Далее В.Катаев описывает содержание остальных творений лубковой пропаганды:
«На другой картине лихой казак, с красными лампасами, в черной папахе набекрень, только что отрубил нос высунувшемуся из-за сопки японцу. Из японца била дугой толстая струя крови. А курносый оранжевый нос с двумя черными ноздрями валялся на сопке совершенно отдельно, вызывая в детях неудержимый смех.

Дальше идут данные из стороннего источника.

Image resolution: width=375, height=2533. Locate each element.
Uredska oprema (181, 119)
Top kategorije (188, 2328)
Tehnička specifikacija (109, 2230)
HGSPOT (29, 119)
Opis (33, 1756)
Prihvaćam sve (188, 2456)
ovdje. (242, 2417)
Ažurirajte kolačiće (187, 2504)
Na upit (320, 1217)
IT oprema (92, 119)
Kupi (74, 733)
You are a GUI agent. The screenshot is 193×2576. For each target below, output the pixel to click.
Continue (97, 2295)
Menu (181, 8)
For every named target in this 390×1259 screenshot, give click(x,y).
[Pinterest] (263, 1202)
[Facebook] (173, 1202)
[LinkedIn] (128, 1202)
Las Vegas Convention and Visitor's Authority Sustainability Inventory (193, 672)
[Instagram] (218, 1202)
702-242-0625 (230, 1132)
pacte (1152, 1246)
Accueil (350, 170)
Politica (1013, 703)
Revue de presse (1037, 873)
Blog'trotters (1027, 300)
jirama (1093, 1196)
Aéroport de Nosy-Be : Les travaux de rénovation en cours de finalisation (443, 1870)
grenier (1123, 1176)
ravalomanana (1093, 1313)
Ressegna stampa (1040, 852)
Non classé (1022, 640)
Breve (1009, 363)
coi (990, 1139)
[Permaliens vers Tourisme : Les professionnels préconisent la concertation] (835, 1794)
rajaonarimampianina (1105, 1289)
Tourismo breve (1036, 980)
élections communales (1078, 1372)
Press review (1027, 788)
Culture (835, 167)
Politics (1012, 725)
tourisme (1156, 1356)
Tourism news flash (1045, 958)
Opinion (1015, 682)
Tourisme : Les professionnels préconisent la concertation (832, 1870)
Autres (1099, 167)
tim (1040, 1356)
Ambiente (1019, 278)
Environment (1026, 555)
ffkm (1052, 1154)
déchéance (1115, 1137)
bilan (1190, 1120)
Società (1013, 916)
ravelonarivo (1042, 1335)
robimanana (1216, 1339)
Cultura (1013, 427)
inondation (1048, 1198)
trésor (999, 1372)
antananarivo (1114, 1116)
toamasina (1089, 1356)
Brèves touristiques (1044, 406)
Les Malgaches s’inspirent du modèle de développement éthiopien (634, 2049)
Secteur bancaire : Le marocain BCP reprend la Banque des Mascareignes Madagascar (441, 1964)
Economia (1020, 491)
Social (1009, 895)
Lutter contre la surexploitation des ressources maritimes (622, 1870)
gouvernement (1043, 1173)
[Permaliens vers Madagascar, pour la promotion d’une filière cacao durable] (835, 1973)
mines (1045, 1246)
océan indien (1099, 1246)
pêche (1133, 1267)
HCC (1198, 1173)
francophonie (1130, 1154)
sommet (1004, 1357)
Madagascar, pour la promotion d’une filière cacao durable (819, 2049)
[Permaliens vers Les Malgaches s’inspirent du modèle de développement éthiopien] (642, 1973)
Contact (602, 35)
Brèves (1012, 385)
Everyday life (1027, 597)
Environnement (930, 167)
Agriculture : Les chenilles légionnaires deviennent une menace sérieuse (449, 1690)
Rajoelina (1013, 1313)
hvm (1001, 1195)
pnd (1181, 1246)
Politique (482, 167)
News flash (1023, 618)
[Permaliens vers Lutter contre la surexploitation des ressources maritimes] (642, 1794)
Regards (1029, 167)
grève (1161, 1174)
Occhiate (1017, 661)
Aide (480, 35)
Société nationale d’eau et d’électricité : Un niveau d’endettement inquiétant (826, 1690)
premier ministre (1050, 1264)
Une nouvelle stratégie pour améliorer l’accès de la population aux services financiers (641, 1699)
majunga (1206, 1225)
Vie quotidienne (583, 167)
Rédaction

— Не суйся, не суйся! — кричал Петя, хохоча, и хлопал ладонями по теплой сухой земле, испятнанной известковыми звездами домашней птицы.
…Третья картина изображала того же казака и ту же сопку. Теперь из-за нее виднелись гетры удирающего японца. Внизу было написано:
Генерал японский Ноги,
Батюшки,
Чуть унес от русских ноги,
Матушки!
— Не совайся, не совайся! — заливалась Мотя, прижимаясь доверчиво к Пете. — Правда, пускай тоже не совается!».[89]
Ну чем не «Окна РОСТА» или карикатуры Кукрыниксов, только времен русско-японской войны? Стоит прочитать хотя бы подписи к ним: «Русский богатырь на Востоке и желтые карлики», «Русский матрос отрубил японцу нос», «Не лезь к Порт-Артуру — береги свою желтую шкуру» и т. п. В лубках периода 1904–1905 гг. японцы именовались исключительно «косоглазыми вояками», «желтолицыми врагами», «желтыми макаками» и т. п., в газетной пропаганде и брошюрах «для народа» использовались такие их описания, как «жизнь ставят ни во что», «налитые кровью глаза, оскаленные зубы, хмельное выражение лица», «характерные черты японской природы — отсутствие великодушия и душевной психической выдержки», «японец тщедушный, низкорослый и все время кланяется».[90]
Кстати, столь комично изображенный и частушечно высмеянный в русском лубке японский генерал (впоследствии маршал) Марязуке Китен Ноги вошел в историю под именем «последнего самурая». Потомок древней самурайской фамилии, он командовал 3-й японской армией, осаждавшей Порт-Артур. Во время одного из многочисленных штурмов погибли два его сына, а сам он жил на войне как простой солдат. Верный слуга императора Мутсихито, он после смерти своего государя в 1912 г., согласно самурайской традиции, сделал себе харакири. У себя на Родине он признан национальным героем.[91]
Итак, в русско-японской войне 1904–1905 гг. проявились как универсальные закономерности восприятия представителей иной культуры и даже цивилизации (азиатов-японцев европейцами-русскими), так и специфика, обусловленная историческим временем, ситуацией, обстоятельствами вооруженного конфликта. На это восприятие, безусловно, наложились устойчивые стереотипы: европейский миф о «диких азиатах», об отсталости и неполноценности «желтой расы», ее варварстве, природном коварстве и жестокости. Казалось бы, кровавая, неудачная для России война, да еще действительно «коварно», без традиционных европейских ритуалов начатая Японией, должна была только подкреплять эти психологические (и отчасти политические) штампы. Однако война парадоксальным образом способствовала их разрушению. Она привела в непосредственное массовое соприкосновение представителей двух народов в разнообразных экстремальных обстоятельствах, позволив им посмотреть друг на друга без идеологических «фильтров» — в рукопашной схватке, во время переговоров, на госпитальной койке, в плену и т. д. Чувства естественной вражды к неприятелю при этом дополнялись вполне трезвыми и объективными оценками на основе накапливаемого личного и коллективного опыта.
Сложнее этот процесс протекал в русском тылу, куда информация поступала с запозданием и искажением, как правило, преображенная средствами пропаганды, преломленная в слухах и домыслах, и т. д. То есть идеологический (и культурологический) «фильтр» здесь не только действовал сильнее, чем на фронте, но зачастую оказывался определяющим. Таким образом, существенно повлияв на сознание русского общества, в том числе на его отношение к Востоку (оказывается, «дикие азиаты» способны победить цивилизованную Европу!), русско-японская война, тем не менее, не смогла полностью разрушить довоенные стереотипы. При этом в основном уцелела не только «модель» (образ), но и сохранились прежние механизмы восприятия.